Pick out and copy each line of the material that contains the string "next". Case counts.

------ Entries shown

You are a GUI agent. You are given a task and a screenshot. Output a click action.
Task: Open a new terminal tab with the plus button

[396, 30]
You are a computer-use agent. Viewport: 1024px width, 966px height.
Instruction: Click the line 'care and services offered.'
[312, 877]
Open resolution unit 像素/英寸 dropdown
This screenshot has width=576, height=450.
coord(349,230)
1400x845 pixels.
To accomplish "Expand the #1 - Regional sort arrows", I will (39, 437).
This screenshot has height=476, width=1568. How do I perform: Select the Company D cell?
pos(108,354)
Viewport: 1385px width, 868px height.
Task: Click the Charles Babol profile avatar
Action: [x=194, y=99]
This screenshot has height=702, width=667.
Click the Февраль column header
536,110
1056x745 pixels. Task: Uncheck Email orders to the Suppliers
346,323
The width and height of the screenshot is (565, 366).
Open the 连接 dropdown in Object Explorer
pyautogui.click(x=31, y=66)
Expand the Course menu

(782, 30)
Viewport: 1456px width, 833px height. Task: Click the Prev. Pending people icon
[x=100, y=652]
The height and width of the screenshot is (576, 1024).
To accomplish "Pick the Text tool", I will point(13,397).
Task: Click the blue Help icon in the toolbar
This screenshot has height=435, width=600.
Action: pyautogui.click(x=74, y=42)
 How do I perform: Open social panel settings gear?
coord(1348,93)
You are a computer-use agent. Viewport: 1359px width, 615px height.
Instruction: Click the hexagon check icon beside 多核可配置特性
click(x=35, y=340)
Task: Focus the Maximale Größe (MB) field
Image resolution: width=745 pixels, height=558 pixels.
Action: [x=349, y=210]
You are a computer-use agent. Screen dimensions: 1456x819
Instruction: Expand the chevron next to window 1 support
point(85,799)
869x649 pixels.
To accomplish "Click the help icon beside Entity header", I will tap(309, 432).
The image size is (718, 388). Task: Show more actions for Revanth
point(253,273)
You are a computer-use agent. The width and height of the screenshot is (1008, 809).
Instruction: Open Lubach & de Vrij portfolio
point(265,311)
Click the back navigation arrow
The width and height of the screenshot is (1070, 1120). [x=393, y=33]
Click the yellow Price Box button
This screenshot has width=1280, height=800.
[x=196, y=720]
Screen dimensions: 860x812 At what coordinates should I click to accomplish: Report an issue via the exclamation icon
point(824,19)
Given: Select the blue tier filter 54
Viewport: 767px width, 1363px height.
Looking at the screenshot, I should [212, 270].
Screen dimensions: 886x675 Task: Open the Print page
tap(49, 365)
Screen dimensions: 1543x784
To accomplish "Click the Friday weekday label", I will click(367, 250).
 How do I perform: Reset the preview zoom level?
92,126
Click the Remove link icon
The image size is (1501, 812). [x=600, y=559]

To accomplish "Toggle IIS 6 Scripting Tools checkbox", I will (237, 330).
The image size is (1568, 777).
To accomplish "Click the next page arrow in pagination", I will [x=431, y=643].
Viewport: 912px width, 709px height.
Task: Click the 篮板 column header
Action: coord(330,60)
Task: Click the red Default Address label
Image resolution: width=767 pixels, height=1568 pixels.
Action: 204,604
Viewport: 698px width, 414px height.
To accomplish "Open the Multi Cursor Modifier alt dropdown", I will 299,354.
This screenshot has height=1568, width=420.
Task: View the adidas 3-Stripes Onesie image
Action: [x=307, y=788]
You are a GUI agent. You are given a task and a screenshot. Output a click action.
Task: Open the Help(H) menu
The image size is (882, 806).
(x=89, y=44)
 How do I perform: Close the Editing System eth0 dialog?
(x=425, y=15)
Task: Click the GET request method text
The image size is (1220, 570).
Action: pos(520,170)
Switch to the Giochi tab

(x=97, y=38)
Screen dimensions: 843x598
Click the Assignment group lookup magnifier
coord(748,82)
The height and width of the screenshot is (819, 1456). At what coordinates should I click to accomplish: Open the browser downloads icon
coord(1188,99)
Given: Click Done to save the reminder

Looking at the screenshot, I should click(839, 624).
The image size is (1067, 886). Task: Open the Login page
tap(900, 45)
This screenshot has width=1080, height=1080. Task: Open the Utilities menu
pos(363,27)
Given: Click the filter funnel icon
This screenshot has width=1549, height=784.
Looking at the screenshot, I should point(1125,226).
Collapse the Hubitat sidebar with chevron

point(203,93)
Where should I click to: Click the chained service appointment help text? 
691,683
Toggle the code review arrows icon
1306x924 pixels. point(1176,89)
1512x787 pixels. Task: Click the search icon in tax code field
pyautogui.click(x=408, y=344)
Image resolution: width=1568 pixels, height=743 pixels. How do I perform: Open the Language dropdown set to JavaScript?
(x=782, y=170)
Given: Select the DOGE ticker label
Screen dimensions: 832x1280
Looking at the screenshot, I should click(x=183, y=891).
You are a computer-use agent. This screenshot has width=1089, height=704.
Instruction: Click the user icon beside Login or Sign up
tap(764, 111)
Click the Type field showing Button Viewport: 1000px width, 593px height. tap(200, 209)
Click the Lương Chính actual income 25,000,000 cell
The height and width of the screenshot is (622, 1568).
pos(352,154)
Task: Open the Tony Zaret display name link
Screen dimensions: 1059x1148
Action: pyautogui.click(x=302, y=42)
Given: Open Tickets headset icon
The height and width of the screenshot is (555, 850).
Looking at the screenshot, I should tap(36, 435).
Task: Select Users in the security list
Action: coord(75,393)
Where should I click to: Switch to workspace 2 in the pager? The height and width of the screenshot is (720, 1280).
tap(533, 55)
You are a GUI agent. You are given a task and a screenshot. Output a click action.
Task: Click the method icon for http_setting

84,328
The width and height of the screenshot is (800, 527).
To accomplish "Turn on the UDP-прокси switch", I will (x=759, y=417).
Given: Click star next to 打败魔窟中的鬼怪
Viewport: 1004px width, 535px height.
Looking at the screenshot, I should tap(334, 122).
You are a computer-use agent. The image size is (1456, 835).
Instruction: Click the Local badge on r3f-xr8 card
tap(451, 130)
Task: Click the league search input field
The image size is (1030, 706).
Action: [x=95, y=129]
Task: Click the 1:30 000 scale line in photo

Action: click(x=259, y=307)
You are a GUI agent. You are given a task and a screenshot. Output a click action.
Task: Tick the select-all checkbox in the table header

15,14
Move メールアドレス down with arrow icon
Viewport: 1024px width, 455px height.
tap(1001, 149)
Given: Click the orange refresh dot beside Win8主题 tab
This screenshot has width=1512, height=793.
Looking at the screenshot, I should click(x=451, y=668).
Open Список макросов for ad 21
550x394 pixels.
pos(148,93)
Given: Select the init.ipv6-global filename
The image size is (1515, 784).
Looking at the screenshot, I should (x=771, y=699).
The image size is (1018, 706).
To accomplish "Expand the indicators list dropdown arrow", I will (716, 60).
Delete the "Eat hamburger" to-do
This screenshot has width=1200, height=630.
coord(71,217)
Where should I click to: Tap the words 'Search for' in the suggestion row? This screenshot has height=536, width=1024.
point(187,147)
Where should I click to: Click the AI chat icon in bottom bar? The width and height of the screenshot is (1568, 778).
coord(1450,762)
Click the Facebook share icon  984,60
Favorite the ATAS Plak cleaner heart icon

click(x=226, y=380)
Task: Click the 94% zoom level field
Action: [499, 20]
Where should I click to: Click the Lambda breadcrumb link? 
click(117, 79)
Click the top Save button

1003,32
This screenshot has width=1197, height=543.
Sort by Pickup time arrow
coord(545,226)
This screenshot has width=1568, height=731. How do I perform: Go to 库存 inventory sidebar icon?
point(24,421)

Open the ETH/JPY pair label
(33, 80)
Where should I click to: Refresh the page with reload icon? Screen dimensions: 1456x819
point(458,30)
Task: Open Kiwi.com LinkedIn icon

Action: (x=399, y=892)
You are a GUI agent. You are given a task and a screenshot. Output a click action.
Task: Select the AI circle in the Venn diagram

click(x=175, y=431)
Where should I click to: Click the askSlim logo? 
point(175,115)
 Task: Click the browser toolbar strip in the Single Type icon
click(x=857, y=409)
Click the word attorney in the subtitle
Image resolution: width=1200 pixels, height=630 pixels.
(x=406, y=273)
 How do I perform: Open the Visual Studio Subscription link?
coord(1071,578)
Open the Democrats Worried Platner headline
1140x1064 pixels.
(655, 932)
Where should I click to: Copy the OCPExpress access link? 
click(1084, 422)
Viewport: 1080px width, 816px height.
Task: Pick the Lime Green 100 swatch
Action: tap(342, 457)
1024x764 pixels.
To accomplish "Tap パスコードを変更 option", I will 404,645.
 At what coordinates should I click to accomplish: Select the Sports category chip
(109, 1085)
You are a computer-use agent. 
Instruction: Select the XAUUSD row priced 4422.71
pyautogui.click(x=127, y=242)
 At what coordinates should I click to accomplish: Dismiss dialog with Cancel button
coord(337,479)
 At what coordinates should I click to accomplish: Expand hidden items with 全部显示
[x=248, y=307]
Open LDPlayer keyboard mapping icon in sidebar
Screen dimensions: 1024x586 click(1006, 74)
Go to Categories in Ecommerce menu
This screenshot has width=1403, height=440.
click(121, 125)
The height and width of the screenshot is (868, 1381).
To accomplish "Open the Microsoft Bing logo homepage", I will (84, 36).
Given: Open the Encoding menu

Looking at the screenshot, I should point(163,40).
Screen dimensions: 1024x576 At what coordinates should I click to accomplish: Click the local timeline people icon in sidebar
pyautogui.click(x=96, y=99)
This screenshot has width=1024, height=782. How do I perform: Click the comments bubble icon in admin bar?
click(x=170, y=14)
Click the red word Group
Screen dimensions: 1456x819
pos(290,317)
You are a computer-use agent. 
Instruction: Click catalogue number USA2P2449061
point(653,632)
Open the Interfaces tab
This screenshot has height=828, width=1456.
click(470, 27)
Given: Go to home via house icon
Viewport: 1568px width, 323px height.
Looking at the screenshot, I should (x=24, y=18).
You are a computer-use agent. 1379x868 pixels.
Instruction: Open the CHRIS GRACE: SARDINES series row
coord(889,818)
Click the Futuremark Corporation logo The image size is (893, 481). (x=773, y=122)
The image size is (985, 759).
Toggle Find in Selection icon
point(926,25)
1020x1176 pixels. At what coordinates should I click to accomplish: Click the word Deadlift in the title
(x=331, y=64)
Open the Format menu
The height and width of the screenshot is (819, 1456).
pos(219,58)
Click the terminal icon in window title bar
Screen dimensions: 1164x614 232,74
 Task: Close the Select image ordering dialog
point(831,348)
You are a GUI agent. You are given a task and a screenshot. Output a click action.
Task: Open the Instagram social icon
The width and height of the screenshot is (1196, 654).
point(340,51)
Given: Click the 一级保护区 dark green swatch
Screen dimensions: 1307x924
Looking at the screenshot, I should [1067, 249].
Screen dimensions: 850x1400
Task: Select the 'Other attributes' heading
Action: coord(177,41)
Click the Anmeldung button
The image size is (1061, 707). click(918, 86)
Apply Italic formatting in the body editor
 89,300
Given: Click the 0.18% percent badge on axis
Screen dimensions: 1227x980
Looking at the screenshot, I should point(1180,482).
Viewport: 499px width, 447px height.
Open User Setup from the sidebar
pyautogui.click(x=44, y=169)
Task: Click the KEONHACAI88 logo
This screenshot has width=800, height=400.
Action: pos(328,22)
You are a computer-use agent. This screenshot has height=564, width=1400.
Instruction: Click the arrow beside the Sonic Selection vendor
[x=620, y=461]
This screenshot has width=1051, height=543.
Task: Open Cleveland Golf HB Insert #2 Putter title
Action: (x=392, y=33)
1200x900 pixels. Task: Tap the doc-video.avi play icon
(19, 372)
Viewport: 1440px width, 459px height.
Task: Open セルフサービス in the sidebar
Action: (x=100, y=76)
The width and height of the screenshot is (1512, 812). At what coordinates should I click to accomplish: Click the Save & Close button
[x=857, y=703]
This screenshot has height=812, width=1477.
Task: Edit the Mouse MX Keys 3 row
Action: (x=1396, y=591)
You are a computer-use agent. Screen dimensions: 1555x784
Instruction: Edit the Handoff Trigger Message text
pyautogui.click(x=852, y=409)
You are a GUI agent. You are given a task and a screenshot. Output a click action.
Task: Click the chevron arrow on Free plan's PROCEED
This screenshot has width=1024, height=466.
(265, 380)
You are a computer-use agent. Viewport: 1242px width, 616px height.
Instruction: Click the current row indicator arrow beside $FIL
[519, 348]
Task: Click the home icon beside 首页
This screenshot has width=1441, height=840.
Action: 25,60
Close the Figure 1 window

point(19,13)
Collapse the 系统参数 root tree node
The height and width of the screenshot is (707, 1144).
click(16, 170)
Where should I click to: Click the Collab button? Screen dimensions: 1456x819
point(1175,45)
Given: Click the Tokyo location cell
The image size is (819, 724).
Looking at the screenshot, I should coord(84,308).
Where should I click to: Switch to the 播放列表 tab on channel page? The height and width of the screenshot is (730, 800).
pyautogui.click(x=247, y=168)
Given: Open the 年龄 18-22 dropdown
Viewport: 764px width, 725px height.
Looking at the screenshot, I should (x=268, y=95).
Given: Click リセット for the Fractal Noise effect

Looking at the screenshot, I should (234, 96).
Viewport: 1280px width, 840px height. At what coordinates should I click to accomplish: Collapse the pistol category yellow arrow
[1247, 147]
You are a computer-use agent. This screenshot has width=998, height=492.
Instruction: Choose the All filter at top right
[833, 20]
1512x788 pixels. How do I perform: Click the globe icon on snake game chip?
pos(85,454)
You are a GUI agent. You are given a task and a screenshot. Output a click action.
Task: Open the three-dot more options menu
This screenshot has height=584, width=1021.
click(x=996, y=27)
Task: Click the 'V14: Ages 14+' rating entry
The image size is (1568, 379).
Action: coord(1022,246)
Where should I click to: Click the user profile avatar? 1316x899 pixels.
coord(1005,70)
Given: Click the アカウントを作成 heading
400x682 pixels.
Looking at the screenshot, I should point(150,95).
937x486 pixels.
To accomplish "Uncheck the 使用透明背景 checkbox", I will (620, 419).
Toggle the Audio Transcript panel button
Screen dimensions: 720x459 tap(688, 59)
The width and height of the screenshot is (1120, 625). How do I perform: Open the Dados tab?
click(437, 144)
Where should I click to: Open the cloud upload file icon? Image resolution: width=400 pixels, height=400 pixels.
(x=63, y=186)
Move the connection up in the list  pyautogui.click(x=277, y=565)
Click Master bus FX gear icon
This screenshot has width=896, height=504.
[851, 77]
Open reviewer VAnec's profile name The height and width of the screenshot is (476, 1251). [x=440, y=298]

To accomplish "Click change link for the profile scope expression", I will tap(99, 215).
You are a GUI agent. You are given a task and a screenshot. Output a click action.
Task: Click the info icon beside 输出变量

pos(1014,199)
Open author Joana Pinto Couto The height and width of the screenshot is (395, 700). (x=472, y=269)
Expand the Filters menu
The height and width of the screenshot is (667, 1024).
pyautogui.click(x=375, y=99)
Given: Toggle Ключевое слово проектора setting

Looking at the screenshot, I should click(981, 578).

------------

▸ **The reply**
Instruction: Expand the chevron next to window 1 support
To accomplish "Click the next page arrow in pagination", I will [x=431, y=643].
Given: Click star next to 打败魔窟中的鬼怪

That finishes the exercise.